RECORDS PROVIDED =>
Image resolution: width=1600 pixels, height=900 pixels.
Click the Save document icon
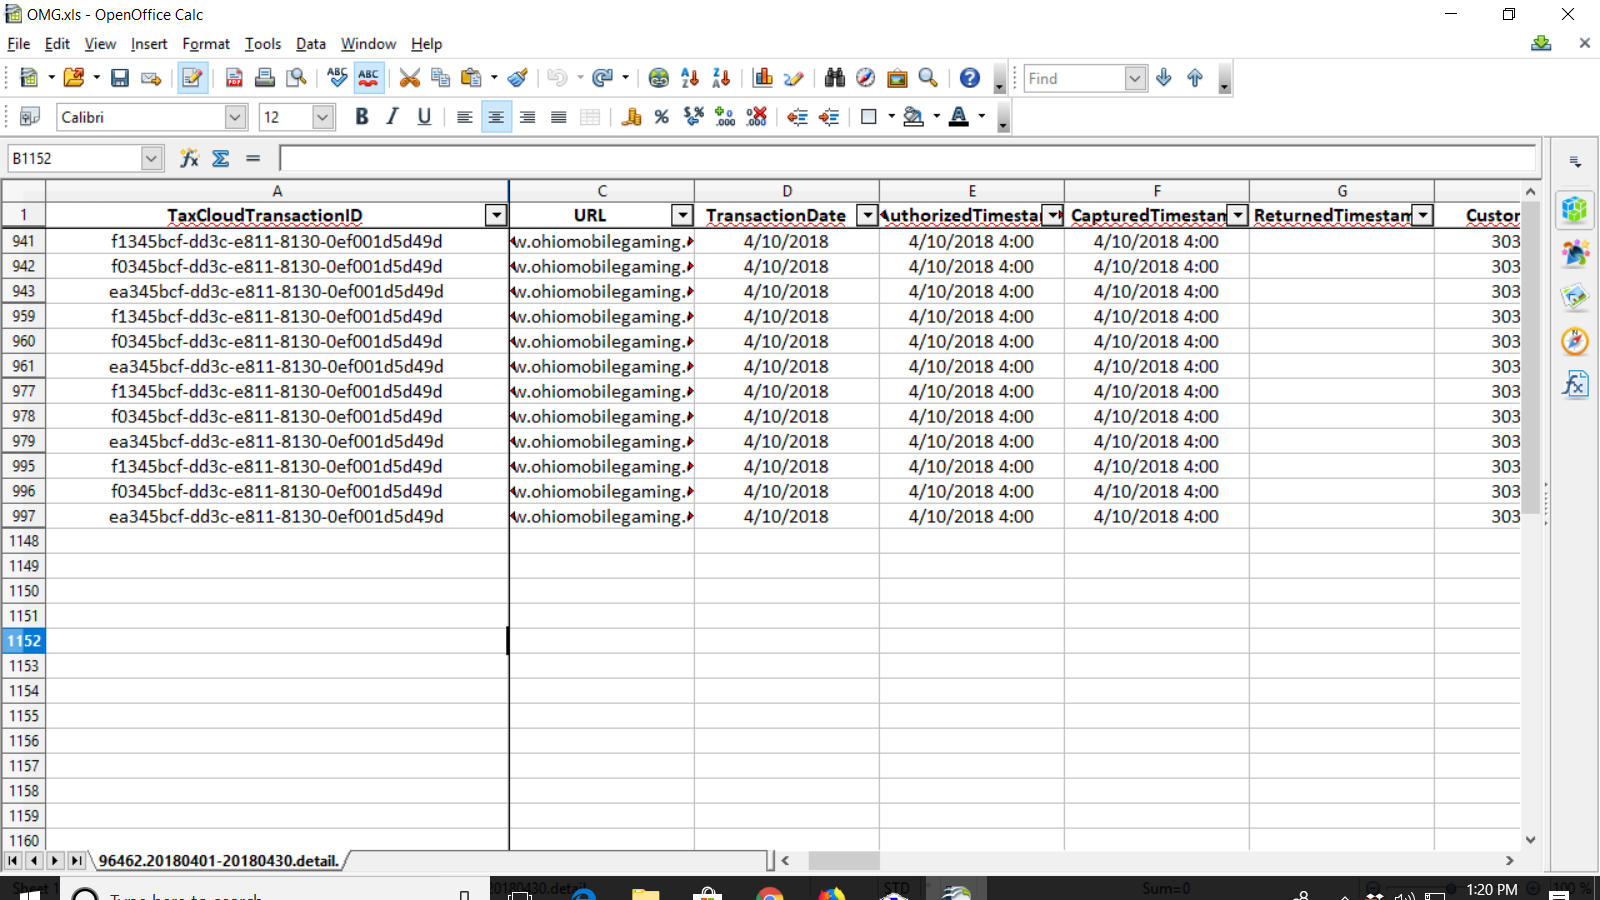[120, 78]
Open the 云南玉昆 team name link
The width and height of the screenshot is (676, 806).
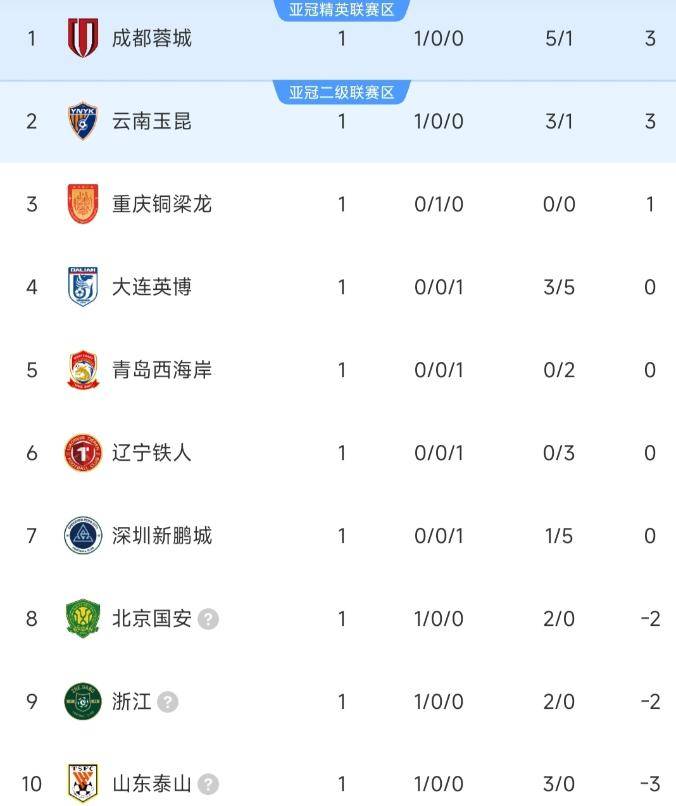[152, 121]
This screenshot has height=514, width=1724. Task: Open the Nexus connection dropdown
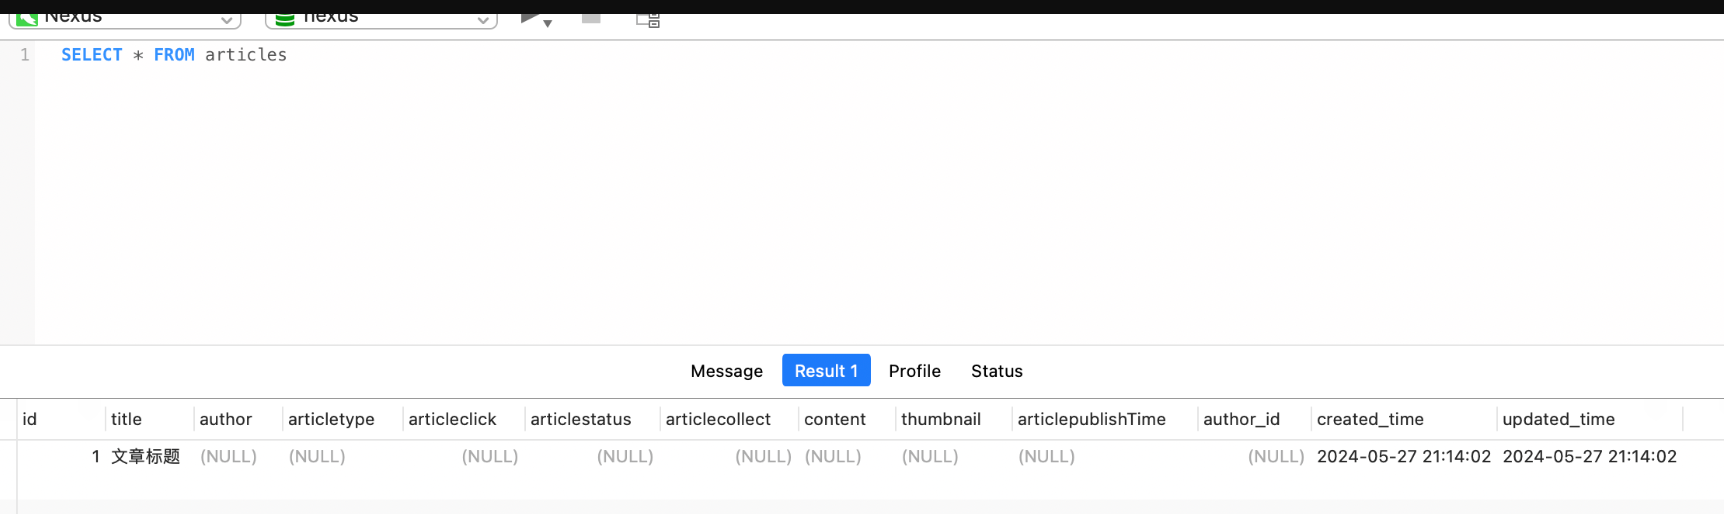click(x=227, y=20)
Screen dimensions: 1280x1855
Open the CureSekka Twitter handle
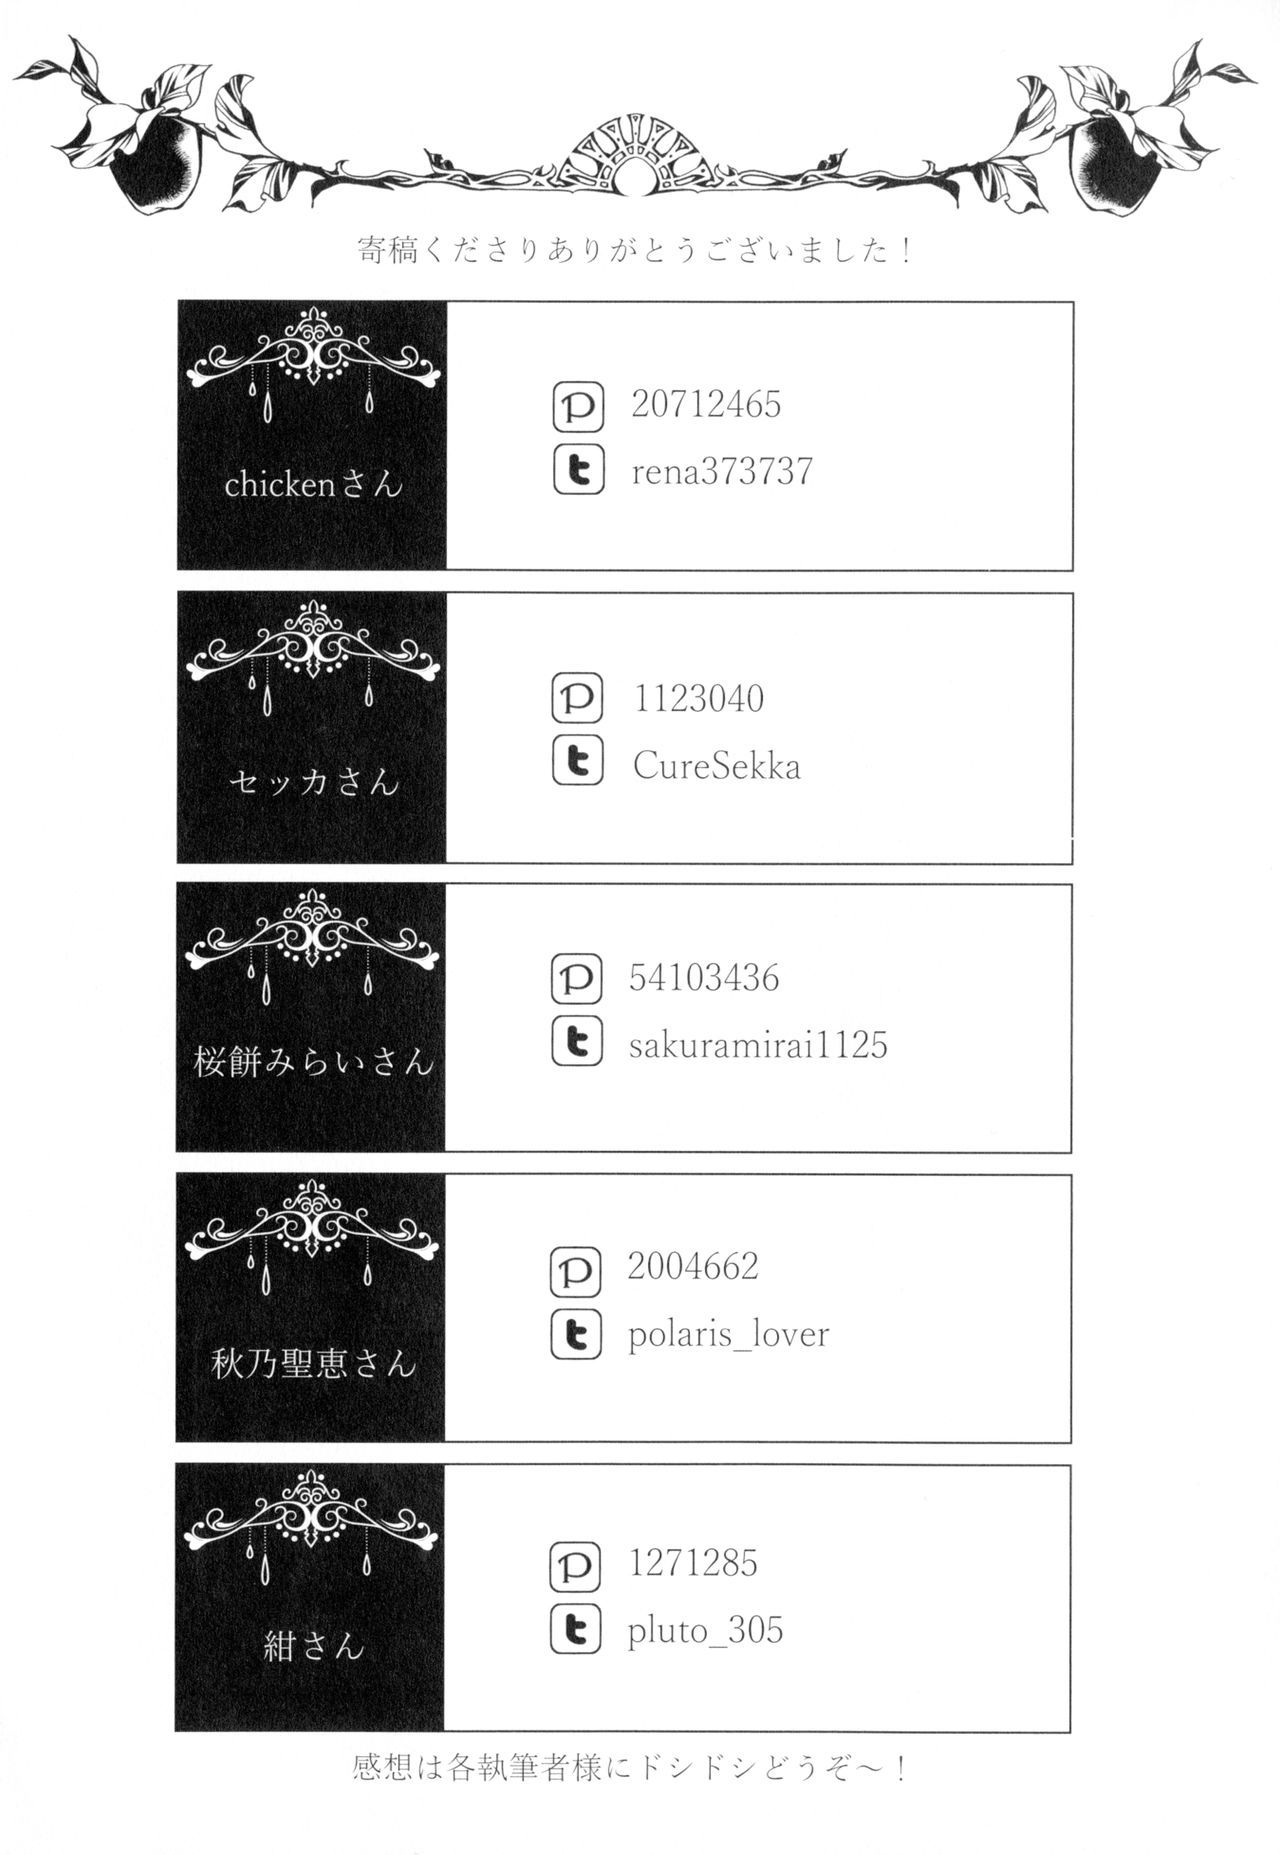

WHAT TO DO => Leave out every picture and write out exactly the lines running from the line containing "Click the Save document icon" to the end of the listing above.

RESULT OF THE TASK =>
Click the Save document icon
[120, 78]
Open the 云南玉昆 team name link
The width and height of the screenshot is (676, 806).
[152, 121]
This screenshot has height=514, width=1724. Task: Open the Nexus connection dropdown
click(x=227, y=20)
Screen dimensions: 1280x1855
Open the CureSekka Twitter handle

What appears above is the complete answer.